I used TwapperKeeper to capture the AGU10 twitter archive. TwapperKeeper via Summarizr gives some general stats but I was curious more about the connections. At first I thought I could take the from to columns directly from the export and put them into an SNA package, but alas, the to field only covered tweets that started with @. So that leaves out all of the RT@ messages as well as the mentions where the @ is somewhere embedded. I was despairing a little bit about it, and even got ready to pull out the Perl and regex, but my dear husband was like why not do text to columns at the @ symbol. Well, why not indeed? So this dataset only has one @ in it. If more than one person was @-ed, only the first is pulled out right now. I might do something different later.
Anyhow, so I took that and I pasted it into NodeXL – an add-in for Excel 2007 that does SNA. But I was sort of having trouble working the visualization – mostly my inexperience probably. So I exported from there in DL format, imported into UCInet and then opened in NetDraw. There’s lots to see and do yet, but I thought this little bit was interesting:
This is the largest component (components are pieces of the graph that are connected to each other but not the rest of the graph). It has 781 nodes. The rest of the components are like 3-5 nodes on average. The nodes are sized by inDegree (how many people tweeted @ them with the agu10 hashtag). What I find interesting about this is the role of institutional bloggers. Only one of the labels is clear but the two largest nodes are NASA, top, and theAGU, bottom. The medium sized one above NASA is NASAjpl. It’s interesting about the institutional bloggers, but also that they really seem to cluster in two camps. Not that many people tweeted @ both.

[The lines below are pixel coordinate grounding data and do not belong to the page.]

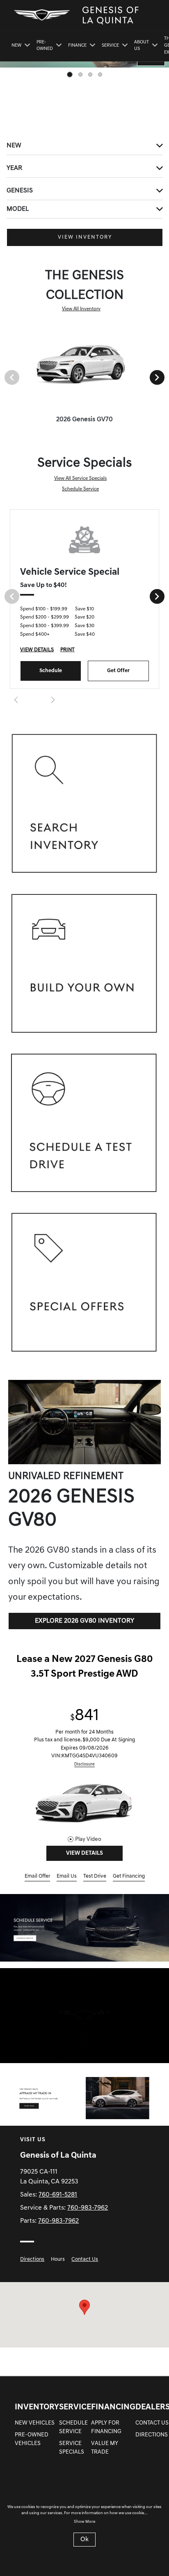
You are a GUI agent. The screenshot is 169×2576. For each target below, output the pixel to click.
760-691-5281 (58, 2195)
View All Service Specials (80, 478)
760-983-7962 (87, 2208)
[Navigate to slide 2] (80, 74)
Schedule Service (80, 489)
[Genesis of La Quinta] (84, 1928)
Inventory (37, 2407)
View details (84, 1853)
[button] (84, 2307)
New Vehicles (35, 2423)
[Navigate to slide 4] (100, 74)
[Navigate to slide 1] (70, 74)
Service (75, 2407)
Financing (113, 2407)
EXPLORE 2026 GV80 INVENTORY (84, 1621)
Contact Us (84, 2259)
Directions (32, 2259)
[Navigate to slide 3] (90, 74)
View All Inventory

Certainly, I’m curious about what’s in common with the people in one camp or the other and what the content of the messages is. But this is an extremely early look.
UPDATE: Upon further inspection it became clear that there was an issue with upper and lower case - Twitter isn't sensitive, but my SNA packages are. Nothing I've said above really changes, there are just additional nodes connected to NASA and theAGU.